DeepSeek was able to train its models for a fraction of the cost of rivals by, it claimed, implementing a number of low-level code optimisations to ensure that the application could run efficiently on older Nvidia hardware, following the implementation of US sanctions in 2023.
According to Anthropic CEO Dario Amodei, the cost of training an LLM normally ranges between $100 million and $1 billion, depending on the purpose, while ChatGPT v4 cost more than $100 million, according to OpenAI CEO Sam Altman. AI also requires the ingestion of vast quantities of data, typically scraped from the internet, with or without the consent of the owner or creator.

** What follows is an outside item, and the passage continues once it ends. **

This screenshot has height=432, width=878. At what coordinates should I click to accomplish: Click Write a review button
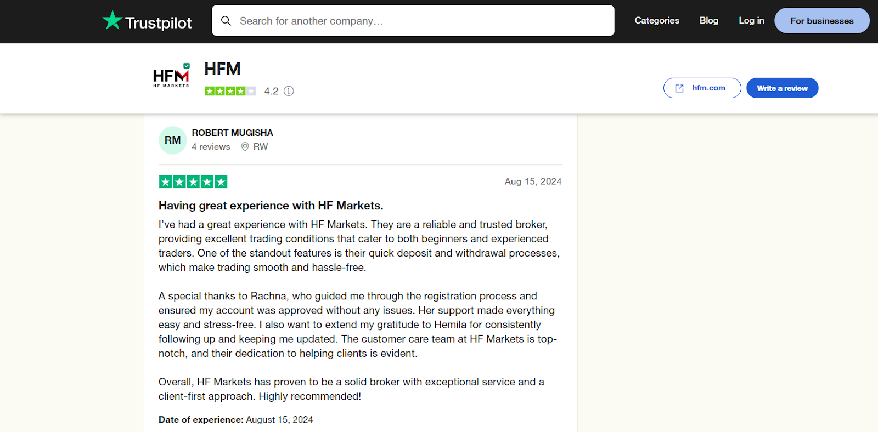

DeepSeek, according to Reuters’ research in China, is run more like a research lab than a profit-making organisation, with a flat hierarchical structure.
It was founded by Liang Wenfeng, an engineering graduate who became a billionaire via his hedge fund High-Flyer. The company operates from offices within walking distance in Beijing of both Tsinghua University and Peking University, two of China’s most prestigious institutions of higher education.
The hedge fund took an early interest in AI as a means of fine-tuning its trading, re-investing 70 per cent of revenue into AI research. The company produced two supercomputers on pre-sanctions Nvidia A100 chips in 2020 and 2021 for the purpose of training AI models.
However, it has been claimed that in addition to the code optimisations, DeepSeek took some other shortcuts. OpenAI has accused it of stealing its own intellectual property via a process of distillation, transferring knowledge from a larger model to a smaller one. This enables models to be trained in a fraction of the time (and cost) it usually takes.
OpenAI has not provided the evidence to back up this claim.
Furthermore, a New York-based security company found sensitive data from DeekSeek unsecured on the open internet. This data included the origin of log requests, containing chat history, API keys, directory structures and chatbot metadata logs.